══ EXCERPTED DATA ══
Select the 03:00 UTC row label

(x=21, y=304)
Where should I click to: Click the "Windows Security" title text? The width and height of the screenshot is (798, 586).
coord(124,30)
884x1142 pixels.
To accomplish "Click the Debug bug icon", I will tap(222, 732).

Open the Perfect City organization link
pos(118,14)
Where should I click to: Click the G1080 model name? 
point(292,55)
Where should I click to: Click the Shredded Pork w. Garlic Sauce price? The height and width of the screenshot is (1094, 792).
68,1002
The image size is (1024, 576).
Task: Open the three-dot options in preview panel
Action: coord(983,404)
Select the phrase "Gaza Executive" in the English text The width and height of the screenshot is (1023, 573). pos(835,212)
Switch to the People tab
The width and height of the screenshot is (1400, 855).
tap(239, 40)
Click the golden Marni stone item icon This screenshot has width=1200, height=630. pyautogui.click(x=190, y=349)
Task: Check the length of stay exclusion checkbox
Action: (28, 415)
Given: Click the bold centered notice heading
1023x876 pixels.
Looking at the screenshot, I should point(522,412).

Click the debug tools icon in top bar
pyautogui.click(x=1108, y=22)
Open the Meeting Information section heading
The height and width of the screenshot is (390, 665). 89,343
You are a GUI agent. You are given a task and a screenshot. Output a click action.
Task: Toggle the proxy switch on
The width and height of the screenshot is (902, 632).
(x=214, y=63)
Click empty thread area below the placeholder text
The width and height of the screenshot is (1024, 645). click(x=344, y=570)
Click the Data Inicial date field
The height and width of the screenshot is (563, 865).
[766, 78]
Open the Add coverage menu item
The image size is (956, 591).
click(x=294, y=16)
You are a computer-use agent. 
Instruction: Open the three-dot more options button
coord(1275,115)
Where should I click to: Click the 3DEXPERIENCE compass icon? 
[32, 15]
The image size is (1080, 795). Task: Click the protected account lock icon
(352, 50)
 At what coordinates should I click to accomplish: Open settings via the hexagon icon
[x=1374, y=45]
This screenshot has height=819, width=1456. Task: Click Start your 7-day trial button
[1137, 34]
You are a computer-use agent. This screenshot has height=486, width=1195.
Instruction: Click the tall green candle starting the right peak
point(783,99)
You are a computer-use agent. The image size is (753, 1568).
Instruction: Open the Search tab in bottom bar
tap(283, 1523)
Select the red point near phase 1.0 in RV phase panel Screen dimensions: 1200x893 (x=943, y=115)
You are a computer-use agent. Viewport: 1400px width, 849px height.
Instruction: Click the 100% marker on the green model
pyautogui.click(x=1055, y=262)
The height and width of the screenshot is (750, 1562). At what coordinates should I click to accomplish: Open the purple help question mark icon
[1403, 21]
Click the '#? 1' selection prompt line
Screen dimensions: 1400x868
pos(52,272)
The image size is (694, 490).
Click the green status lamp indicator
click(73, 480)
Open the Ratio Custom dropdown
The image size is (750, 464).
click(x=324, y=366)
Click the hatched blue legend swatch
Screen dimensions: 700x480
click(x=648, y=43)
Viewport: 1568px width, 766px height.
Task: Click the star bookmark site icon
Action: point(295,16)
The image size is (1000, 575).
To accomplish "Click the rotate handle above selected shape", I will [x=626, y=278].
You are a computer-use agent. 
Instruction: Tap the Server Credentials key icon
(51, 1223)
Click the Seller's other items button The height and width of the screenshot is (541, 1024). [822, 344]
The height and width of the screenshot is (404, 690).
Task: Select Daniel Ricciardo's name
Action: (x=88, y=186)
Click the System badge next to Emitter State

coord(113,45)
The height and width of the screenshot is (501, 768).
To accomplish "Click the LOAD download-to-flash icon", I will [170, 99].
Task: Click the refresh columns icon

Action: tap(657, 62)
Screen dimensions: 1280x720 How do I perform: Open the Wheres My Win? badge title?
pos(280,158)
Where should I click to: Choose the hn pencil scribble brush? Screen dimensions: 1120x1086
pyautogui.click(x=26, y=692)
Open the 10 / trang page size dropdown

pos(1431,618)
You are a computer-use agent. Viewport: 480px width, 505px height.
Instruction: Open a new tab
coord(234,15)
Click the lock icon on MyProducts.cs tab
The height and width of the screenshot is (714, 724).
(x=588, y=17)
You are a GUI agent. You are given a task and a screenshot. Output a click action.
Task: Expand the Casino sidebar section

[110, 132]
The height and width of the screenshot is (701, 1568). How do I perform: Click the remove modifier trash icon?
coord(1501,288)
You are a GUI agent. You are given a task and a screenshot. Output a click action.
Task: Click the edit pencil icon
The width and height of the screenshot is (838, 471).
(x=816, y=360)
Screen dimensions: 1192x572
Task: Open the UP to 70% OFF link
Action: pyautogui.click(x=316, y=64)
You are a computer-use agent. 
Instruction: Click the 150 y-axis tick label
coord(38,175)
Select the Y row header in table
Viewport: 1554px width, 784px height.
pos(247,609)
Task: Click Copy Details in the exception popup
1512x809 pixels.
═══
Render the listing above as a numbered list, leaving out the blank lines.

◆ THE REPLY
1. Select the 03:00 UTC row label
2. (x=21, y=304)
3. Where should I click to: Click the "Windows Security" title text? The width and height of the screenshot is (798, 586).
4. coord(124,30)
5. 884x1142 pixels.
6. To accomplish "Click the Debug bug icon", I will tap(222, 732).
7. Open the Perfect City organization link
8. pos(118,14)
9. Where should I click to: Click the G1080 model name? 
10. point(292,55)
11. Where should I click to: Click the Shredded Pork w. Garlic Sauce price? The height and width of the screenshot is (1094, 792).
12. 68,1002
13. The image size is (1024, 576).
14. Task: Open the three-dot options in preview panel
15. Action: coord(983,404)
16. Select the phrase "Gaza Executive" in the English text The width and height of the screenshot is (1023, 573). pos(835,212)
17. Switch to the People tab
18. The width and height of the screenshot is (1400, 855).
19. tap(239, 40)
20. Click the golden Marni stone item icon This screenshot has width=1200, height=630. pyautogui.click(x=190, y=349)
21. Task: Check the length of stay exclusion checkbox
22. Action: (28, 415)
23. Given: Click the bold centered notice heading
24. 1023x876 pixels.
25. Looking at the screenshot, I should point(522,412).
26. Click the debug tools icon in top bar
27. pyautogui.click(x=1108, y=22)
28. Open the Meeting Information section heading
29. The height and width of the screenshot is (390, 665). 89,343
30. You are a GUI agent. You are given a task and a screenshot. Output a click action.
31. Task: Toggle the proxy switch on
32. The width and height of the screenshot is (902, 632).
33. (x=214, y=63)
34. Click empty thread area below the placeholder text
35. The width and height of the screenshot is (1024, 645). click(x=344, y=570)
36. Click the Data Inicial date field
37. The height and width of the screenshot is (563, 865).
38. [766, 78]
39. Open the Add coverage menu item
40. The image size is (956, 591).
41. click(x=294, y=16)
42. You are a computer-use agent. 
43. Instruction: Open the three-dot more options button
44. coord(1275,115)
45. Where should I click to: Click the 3DEXPERIENCE compass icon? 
46. [32, 15]
47. The image size is (1080, 795). Task: Click the protected account lock icon
48. (352, 50)
49.  At what coordinates should I click to accomplish: Open settings via the hexagon icon
50. [x=1374, y=45]
51. This screenshot has height=819, width=1456. Task: Click Start your 7-day trial button
52. [1137, 34]
53. You are a computer-use agent. This screenshot has height=486, width=1195.
54. Instruction: Click the tall green candle starting the right peak
55. point(783,99)
56. You are a computer-use agent. The image size is (753, 1568).
57. Instruction: Open the Search tab in bottom bar
58. tap(283, 1523)
59. Select the red point near phase 1.0 in RV phase panel Screen dimensions: 1200x893 (x=943, y=115)
60. You are a computer-use agent. Viewport: 1400px width, 849px height.
61. Instruction: Click the 100% marker on the green model
62. pyautogui.click(x=1055, y=262)
63. The height and width of the screenshot is (750, 1562). At what coordinates should I click to accomplish: Open the purple help question mark icon
64. [1403, 21]
65. Click the '#? 1' selection prompt line
66. Screen dimensions: 1400x868
67. pos(52,272)
68. The image size is (694, 490).
69. Click the green status lamp indicator
70. click(73, 480)
71. Open the Ratio Custom dropdown
72. The image size is (750, 464).
73. click(x=324, y=366)
74. Click the hatched blue legend swatch
75. Screen dimensions: 700x480
76. click(x=648, y=43)
77. Viewport: 1568px width, 766px height.
78. Task: Click the star bookmark site icon
79. Action: point(295,16)
80. The image size is (1000, 575).
81. To accomplish "Click the rotate handle above selected shape", I will [x=626, y=278].
82. You are a computer-use agent. 
83. Instruction: Tap the Server Credentials key icon
84. (51, 1223)
85. Click the Seller's other items button The height and width of the screenshot is (541, 1024). [822, 344]
86. The height and width of the screenshot is (404, 690).
87. Task: Select Daniel Ricciardo's name
88. Action: (x=88, y=186)
89. Click the System badge next to Emitter State
90. coord(113,45)
91. The height and width of the screenshot is (501, 768).
92. To accomplish "Click the LOAD download-to-flash icon", I will [170, 99].
93. Task: Click the refresh columns icon
94. Action: tap(657, 62)
95. Screen dimensions: 1280x720 How do I perform: Open the Wheres My Win? badge title?
96. pos(280,158)
97. Where should I click to: Choose the hn pencil scribble brush? Screen dimensions: 1120x1086
98. pyautogui.click(x=26, y=692)
99. Open the 10 / trang page size dropdown
100. pos(1431,618)
101. You are a computer-use agent. Viewport: 480px width, 505px height.
102. Instruction: Open a new tab
103. coord(234,15)
104. Click the lock icon on MyProducts.cs tab
105. The height and width of the screenshot is (714, 724).
106. (x=588, y=17)
107. You are a GUI agent. You are given a task and a screenshot. Output a click action.
108. Task: Expand the Casino sidebar section
109. [110, 132]
110. The height and width of the screenshot is (701, 1568). How do I perform: Click the remove modifier trash icon?
111. coord(1501,288)
112. You are a GUI agent. You are given a task and a screenshot. Output a click action.
113. Task: Click the edit pencil icon
114. The width and height of the screenshot is (838, 471).
115. (x=816, y=360)
116. Screen dimensions: 1192x572
117. Task: Open the UP to 70% OFF link
118. Action: pyautogui.click(x=316, y=64)
119. You are a computer-use agent. 
120. Instruction: Click the 150 y-axis tick label
121. coord(38,175)
122. Select the Y row header in table
123. Viewport: 1554px width, 784px height.
124. pos(247,609)
125. Task: Click Copy Details in the exception popup
126. 1512x809 pixels.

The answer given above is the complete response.